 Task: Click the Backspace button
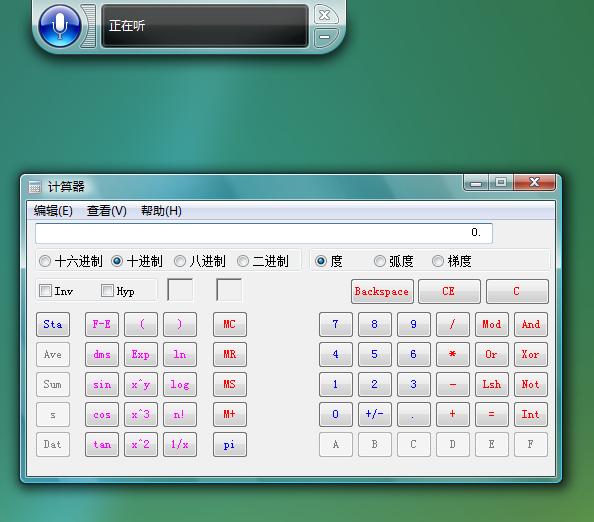[382, 291]
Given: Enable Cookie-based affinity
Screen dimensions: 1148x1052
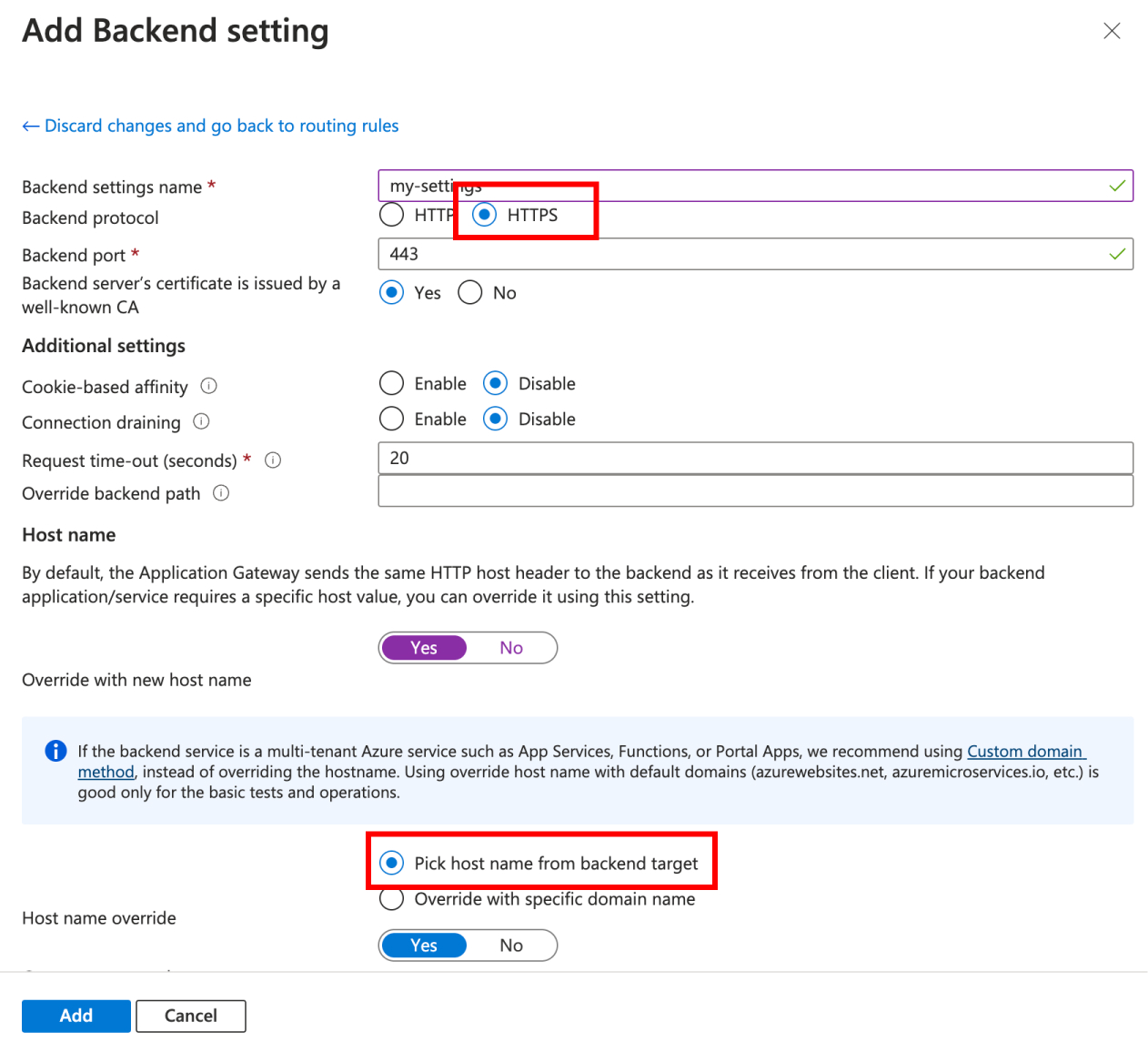Looking at the screenshot, I should click(391, 382).
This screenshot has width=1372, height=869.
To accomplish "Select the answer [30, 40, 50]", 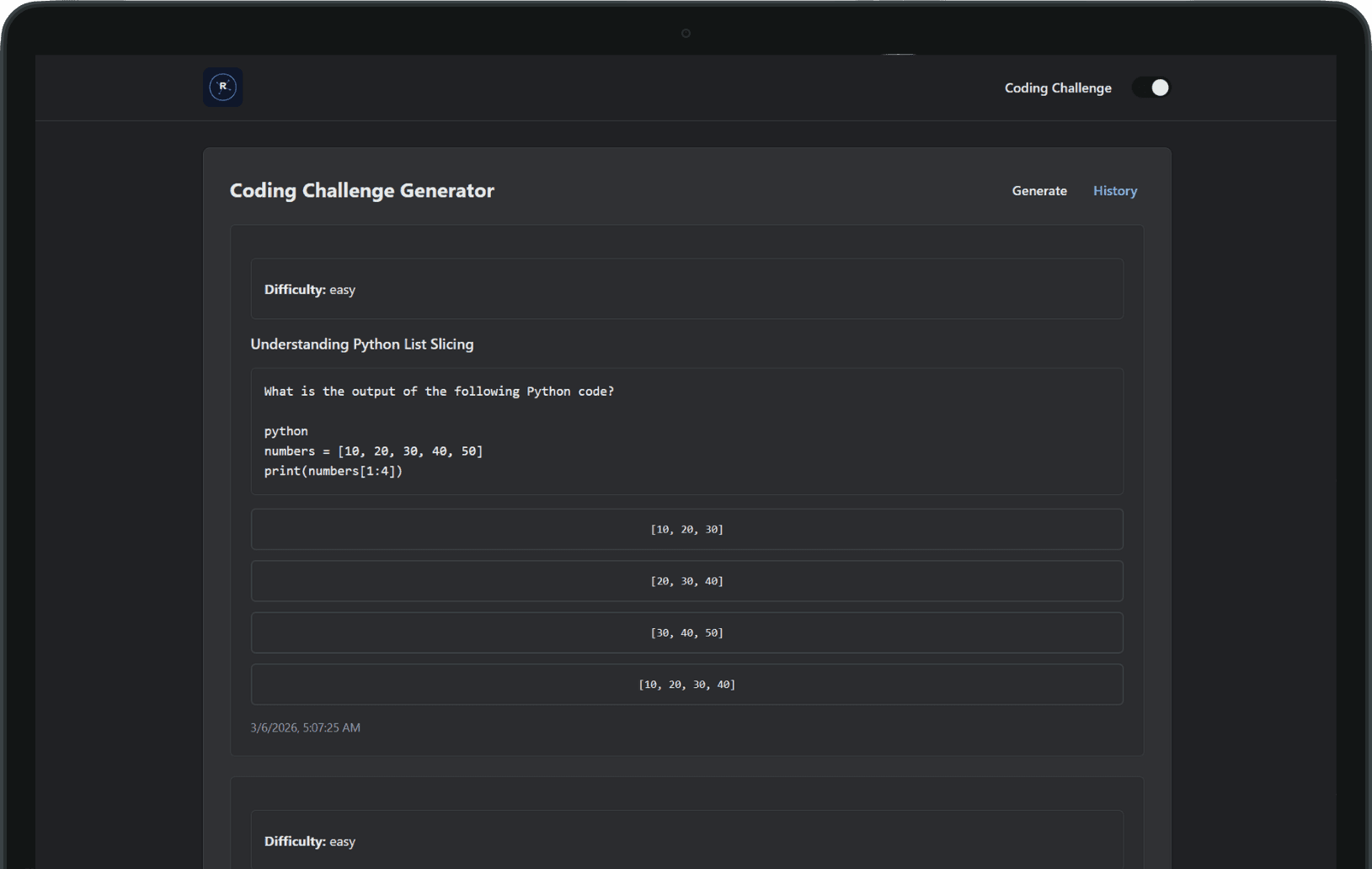I will click(686, 632).
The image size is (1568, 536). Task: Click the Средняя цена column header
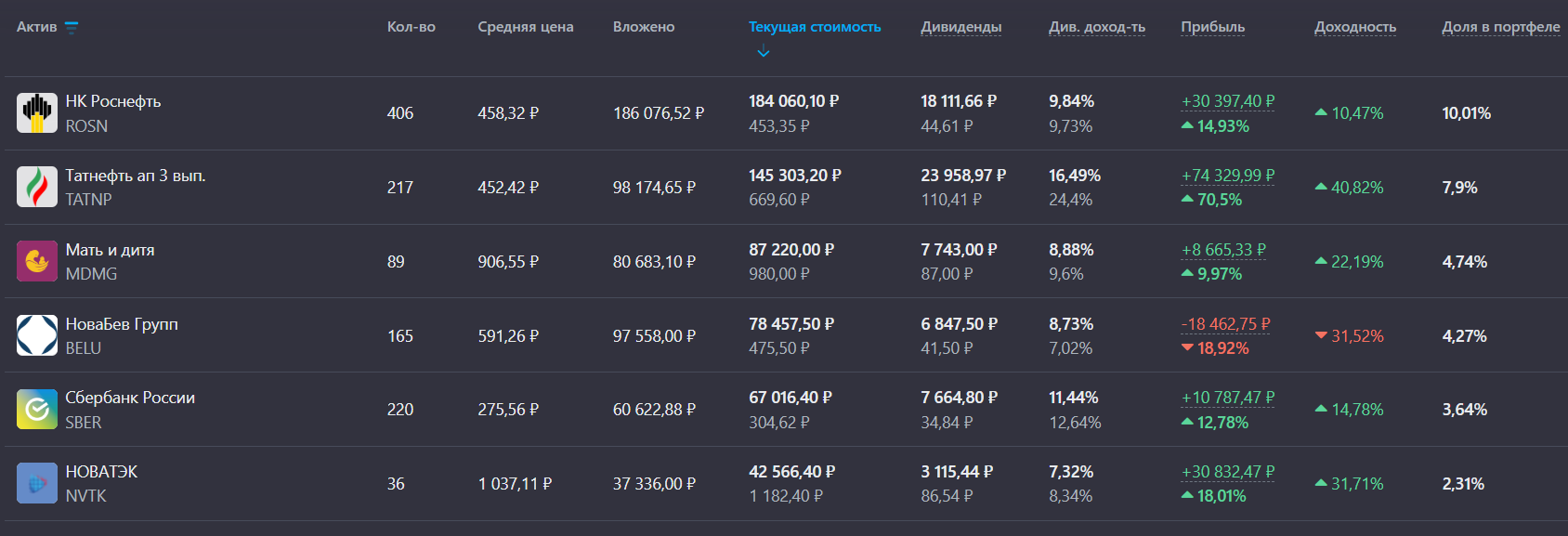(526, 27)
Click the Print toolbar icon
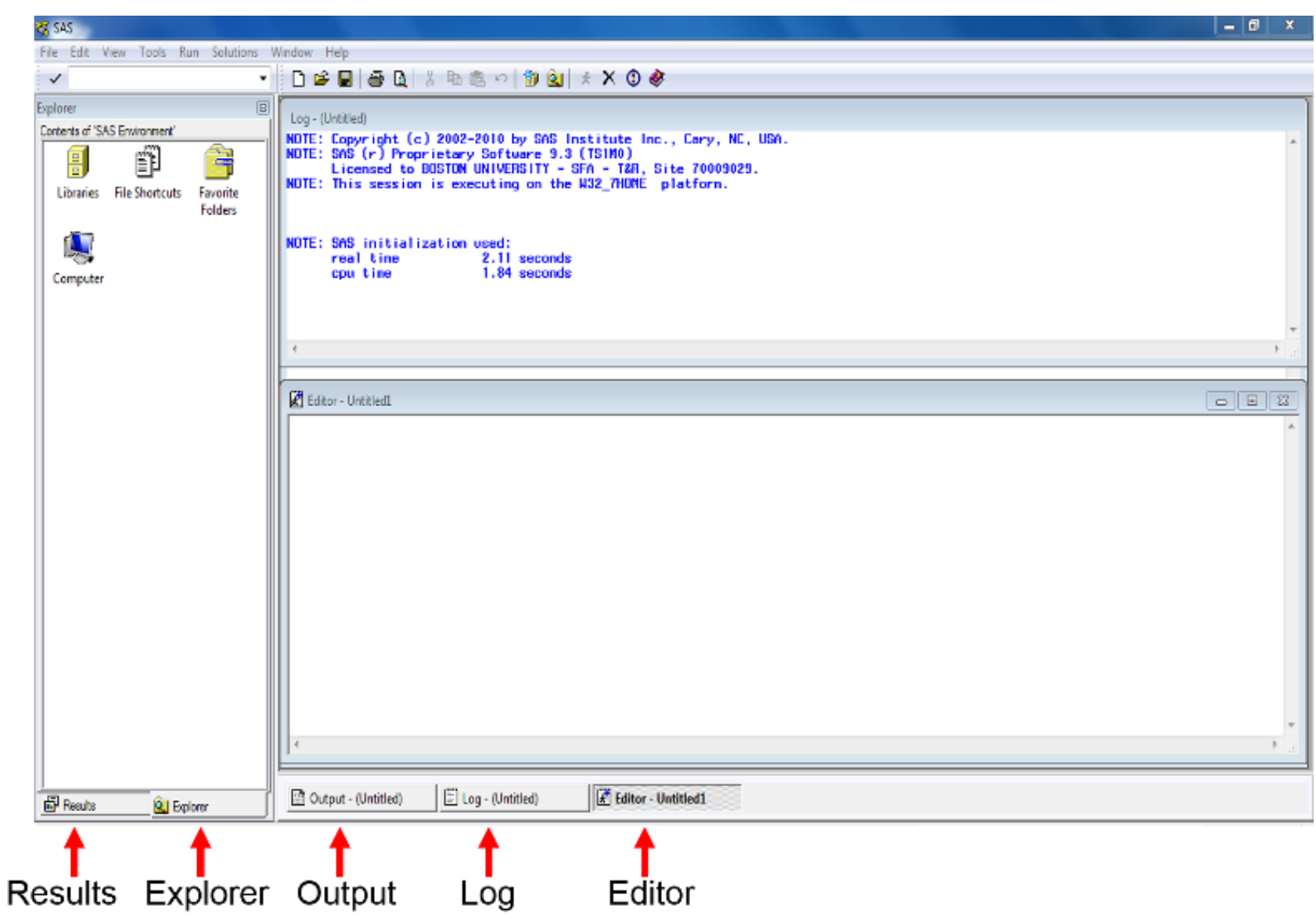This screenshot has height=920, width=1316. (x=376, y=79)

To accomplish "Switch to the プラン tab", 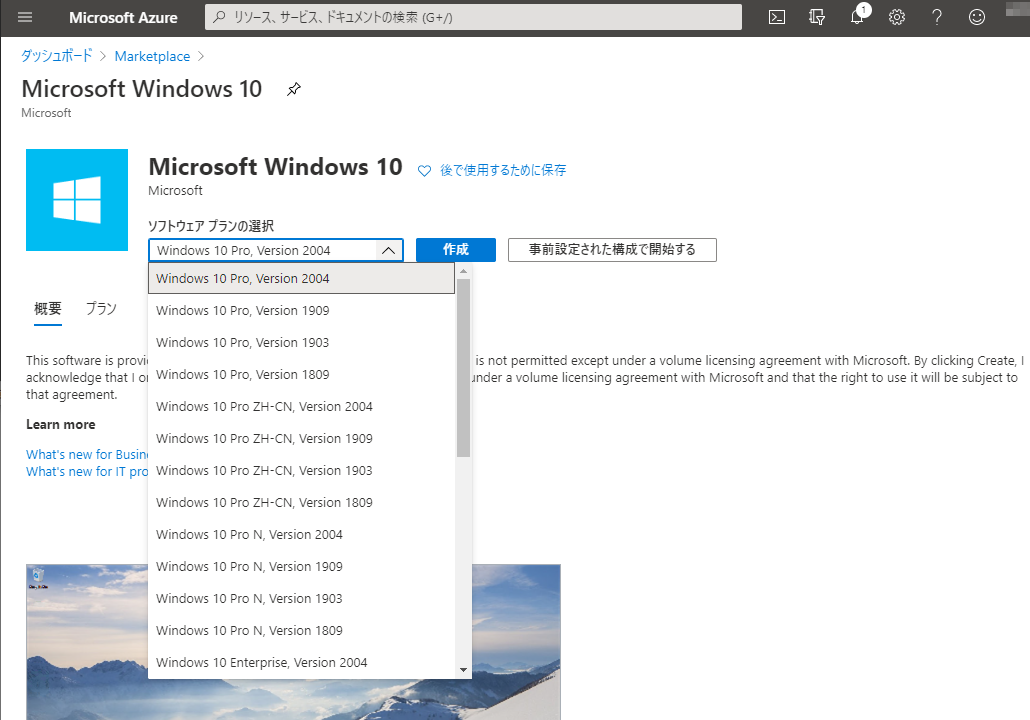I will (x=100, y=309).
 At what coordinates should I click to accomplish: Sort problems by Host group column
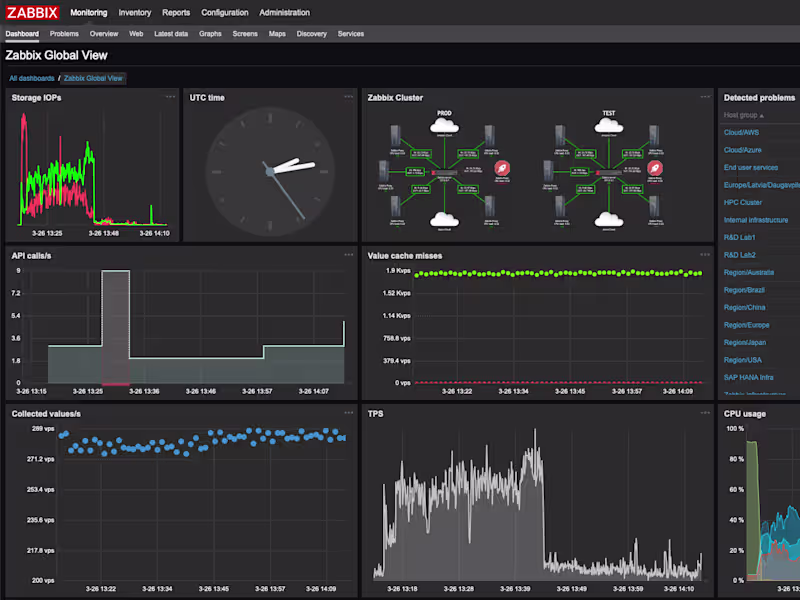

......

# Goal of the exercise
Count the lines in the records above that contain the string "Task", with case counting, and give only that number.

# The answer
2